Thursday, January 16, 2025

#SEBI LODR THIRD AMENDMENT 2024 COMING INTO EFFECT FROM 01-04-2025

 SEBI LODR THIRD AMENDMENT 2024 COMING INTO EFFECT FROM 01-04-2025

SEBI LODR THIRD AMENDMENT 2024 COMING INTO EFFECT FROM 01.04.2025



Certain provisions, such as those concerning secretarial audit, will come into force starting 01.04.2025. THESE CHANGES ARE SET TO AFFECT LISTED COMPANIES AND AIM TO ENHANCE CORPORATE GOVERNANCE, INCREASE TRANSPARENCY AND ENSURE TIMELY REPORTING OF MATERIAL EVENTS.

 Some changes come with stringent timelines, while others mandate adopting new compliance measures.

Reg. 6 - Compliance Officer

The compliance officer shall be an officer who is in whole-time employment of the listed entity, not more than one level below the BoD and shall be designated as key managerial personnel (‘KMP’).

KMP FOR CIRP COMPANIES

Listed entities undergoing the corporate insolvency resolution process (‘CIRP’) must appoint KMP within 3 months of the approval of the resolution plan. During the interim period, at least one full-time KMP must be responsible for managing day-to-day operations.

Reg. 13 - Investor Grievance Redressal

This amendment introduces the requirement for listed entities to submit a detailed statement on a quarterly basis that outlines how investor grievances have been addressed in the format and timeline as may be prescribed by the BoD.

Reg. 17 - BoD

Non-executive directors (NEDs) aged over 75 years require shareholder approval for appointment or continuation in office.

 

Any vacancy in the committees of the BoD must be filled within 3 months or by the date of the vacancy’s occurrence, whichever is earlier.

Reg. 23 - Related Party Transactions (‘RPTs’)

Corporate actions such as dividends, stock splits, and rights issues that are uniformly applicable to all shareholders are excluded from the definition of RPTs.

 

Omnibus approvals can now be granted for recurring RPTs involving subsidiaries. Ratification provisions have also been introduced, allowing RPTs to be ratified by the Audit Committee within 3 months.

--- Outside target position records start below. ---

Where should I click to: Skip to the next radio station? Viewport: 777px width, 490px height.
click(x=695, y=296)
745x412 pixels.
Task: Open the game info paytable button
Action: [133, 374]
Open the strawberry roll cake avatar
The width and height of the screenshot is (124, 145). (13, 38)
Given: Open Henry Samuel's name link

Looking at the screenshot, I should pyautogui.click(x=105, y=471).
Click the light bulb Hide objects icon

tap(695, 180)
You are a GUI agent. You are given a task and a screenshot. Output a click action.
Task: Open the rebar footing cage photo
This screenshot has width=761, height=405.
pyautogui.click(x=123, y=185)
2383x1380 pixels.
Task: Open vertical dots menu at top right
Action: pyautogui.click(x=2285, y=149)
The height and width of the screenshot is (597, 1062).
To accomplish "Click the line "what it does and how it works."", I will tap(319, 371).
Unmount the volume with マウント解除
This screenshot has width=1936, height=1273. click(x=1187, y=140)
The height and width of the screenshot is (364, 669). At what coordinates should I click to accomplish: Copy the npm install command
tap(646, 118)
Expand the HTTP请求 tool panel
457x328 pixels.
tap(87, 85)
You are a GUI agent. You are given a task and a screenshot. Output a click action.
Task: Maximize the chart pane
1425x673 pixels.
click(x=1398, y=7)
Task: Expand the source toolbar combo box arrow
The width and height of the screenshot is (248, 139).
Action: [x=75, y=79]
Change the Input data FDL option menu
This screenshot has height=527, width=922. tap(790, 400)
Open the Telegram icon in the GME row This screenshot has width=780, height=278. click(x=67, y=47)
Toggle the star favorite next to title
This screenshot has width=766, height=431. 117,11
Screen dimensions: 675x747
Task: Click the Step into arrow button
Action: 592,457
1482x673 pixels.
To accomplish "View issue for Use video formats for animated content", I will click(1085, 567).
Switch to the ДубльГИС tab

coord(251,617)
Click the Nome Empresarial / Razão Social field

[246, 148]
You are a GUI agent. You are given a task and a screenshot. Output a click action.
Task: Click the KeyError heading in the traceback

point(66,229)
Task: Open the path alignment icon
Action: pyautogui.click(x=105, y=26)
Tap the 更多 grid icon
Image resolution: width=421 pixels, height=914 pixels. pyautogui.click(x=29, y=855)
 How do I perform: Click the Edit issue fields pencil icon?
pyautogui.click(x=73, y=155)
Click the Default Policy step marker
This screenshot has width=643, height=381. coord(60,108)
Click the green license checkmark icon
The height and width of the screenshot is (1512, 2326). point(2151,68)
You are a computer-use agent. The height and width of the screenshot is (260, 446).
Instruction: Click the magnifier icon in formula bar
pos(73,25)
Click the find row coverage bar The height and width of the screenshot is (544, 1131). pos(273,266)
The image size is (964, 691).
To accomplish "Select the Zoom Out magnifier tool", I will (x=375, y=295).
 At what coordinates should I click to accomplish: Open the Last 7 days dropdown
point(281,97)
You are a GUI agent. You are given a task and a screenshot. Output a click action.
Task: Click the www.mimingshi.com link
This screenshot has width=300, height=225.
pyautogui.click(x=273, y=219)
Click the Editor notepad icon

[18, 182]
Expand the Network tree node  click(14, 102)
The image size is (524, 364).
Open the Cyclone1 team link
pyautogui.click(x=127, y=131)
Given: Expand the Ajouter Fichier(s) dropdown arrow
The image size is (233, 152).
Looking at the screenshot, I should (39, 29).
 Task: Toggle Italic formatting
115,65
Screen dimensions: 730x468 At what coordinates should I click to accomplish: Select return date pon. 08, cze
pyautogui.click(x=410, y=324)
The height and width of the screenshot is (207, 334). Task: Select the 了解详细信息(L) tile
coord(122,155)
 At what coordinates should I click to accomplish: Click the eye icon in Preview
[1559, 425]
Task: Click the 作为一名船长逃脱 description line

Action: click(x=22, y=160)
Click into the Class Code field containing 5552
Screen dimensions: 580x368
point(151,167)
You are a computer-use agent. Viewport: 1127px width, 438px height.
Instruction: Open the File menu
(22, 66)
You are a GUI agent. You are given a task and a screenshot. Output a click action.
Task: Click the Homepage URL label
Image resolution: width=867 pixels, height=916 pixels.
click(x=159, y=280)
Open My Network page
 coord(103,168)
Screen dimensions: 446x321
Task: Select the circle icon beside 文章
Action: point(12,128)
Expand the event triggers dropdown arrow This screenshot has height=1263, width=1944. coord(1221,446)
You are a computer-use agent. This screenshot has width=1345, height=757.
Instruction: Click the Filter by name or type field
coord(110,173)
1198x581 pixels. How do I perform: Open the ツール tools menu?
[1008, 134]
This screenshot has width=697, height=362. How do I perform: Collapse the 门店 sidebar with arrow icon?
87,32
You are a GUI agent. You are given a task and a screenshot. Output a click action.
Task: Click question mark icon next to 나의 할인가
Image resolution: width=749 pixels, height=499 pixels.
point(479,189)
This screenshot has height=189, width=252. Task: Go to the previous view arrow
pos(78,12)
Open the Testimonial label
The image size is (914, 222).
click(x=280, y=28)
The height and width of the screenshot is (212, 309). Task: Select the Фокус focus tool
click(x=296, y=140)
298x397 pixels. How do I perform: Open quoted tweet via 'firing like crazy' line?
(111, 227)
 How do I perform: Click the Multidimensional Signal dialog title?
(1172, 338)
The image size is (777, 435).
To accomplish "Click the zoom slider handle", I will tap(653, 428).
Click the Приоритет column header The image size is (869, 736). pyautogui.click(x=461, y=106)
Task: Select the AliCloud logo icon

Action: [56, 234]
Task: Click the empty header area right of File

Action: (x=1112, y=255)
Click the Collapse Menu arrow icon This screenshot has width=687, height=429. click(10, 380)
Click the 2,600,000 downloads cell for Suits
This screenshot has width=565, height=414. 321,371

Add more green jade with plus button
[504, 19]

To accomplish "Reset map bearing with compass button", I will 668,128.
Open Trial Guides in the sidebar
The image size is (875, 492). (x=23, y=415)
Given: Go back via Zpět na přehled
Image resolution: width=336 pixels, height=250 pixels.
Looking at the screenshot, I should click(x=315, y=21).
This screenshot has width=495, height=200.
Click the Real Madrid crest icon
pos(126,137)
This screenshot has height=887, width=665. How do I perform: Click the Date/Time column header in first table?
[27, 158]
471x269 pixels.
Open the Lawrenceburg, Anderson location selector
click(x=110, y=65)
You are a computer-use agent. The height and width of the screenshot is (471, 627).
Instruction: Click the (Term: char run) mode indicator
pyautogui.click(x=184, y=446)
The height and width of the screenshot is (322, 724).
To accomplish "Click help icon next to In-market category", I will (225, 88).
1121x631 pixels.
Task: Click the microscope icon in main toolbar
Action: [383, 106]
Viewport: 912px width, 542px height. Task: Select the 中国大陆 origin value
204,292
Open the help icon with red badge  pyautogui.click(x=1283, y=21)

Reg. 24A - Secretarial Audit

Secretarial audits must now be conducted by peer-reviewed company secretaries starting 01.04.2025.

 

Restrictions have been placed on secretarial auditors from rendering services that may impair independence.

Reg. 30 - Disclosure of Material Events

Disclosure timelines for material events, including litigation disclosures, have been relaxed. For example, entities now have 72 hours instead of 24 to disclose non-tax litigation claims.

 

Enhanced thresholds for disclosing acquisitions and penalties imposed by sectoral regulators have been introduced.

Reg. 31A - Promoter Reclassification

Stricter timelines for promoter reclassification have been introduced:

 

a. The BoD must analyse requests within two months.

 

Shareholder approvals must be obtained within 60 days of the stock exchange’s no-objection certificate (NOC).

Reg. 46 - Website Disclosures

Mandatory disclosures include Articles of Association (AoA), employee benefit scheme documents, and detailed profiles of BoD.

 

Companies may provide QR codes and web links in newspaper advertisements for better investor access.

 

The above Amendment Regulations significantly overhaul corporate governance and disclosure requirements for listed entities. SEBI has taken a definitive step toward strengthening India’s securities market.